Estoque de preservativos na Vila Olímpica se esgota três dias após abertura dos Jogos de Inverno

 

Foto: Helena Petry/COB

Além das disputas por medalhas, um tema inusitado passou a circular nos bastidores dos Jogos Olímpicos de Inverno de Milano Cortina 2026: o fornecimento de preservativos distribuídos gratuitamente aos atletas na Vila Olímpica teria acabado poucos dias depois do início da competição.

A informação foi divulgada pelo jornal italiano La Stampa, que relatou que cerca de três dias após a abertura dos Jogos os estoques já estavam esgotados. Segundo o periódico, um competidor ouvido sob condição de anonimato afirmou que os organizadores prometeram reposição, mas não indicaram prazo para a nova distribuição.

A entrega gratuita de preservativos aos atletas é tradição desde os Jogos Olímpicos de Seul 1988, quando a medida passou a integrar campanhas de prevenção a doenças sexualmente transmissíveis. Desde então, a iniciativa foi incorporada tanto às edições de verão quanto às de inverno.

Na Olimpíada de Paris 2024, por exemplo, a organização disponibilizou dois preservativos por dia para cada atleta credenciado.
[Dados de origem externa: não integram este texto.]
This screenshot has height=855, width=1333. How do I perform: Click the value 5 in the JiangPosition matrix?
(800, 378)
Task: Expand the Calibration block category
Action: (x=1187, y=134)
Em Milano Cortina, a estimativa mencionada na reportagem italiana aponta para a distribuição inicial de cerca de 10 mil unidades destinadas a aproximadamente 3 mil competidores.

Se confirmada a informação de que o estoque se esgotou em três dias, a média de utilização ficaria próxima de pouco mais de um preservativo por atleta ao dia nesse intervalo inicial. Não há, contudo, dados oficiais detalhando o consumo individual nem confirmação pública dos números pelo comitê organizador.

A convivência intensa na Vila Olímpica é tema recorrente em todas as edições dos Jogos. A concentração de atletas jovens, vindos de diferentes países e submetidos à alta carga emocional da competição, costuma alimentar relatos de encontros sociais e festas internas. Até o momento, a organização dos Jogos de Inverno não divulgou comunicado oficial detalhando o cronograma de reposição dos itens.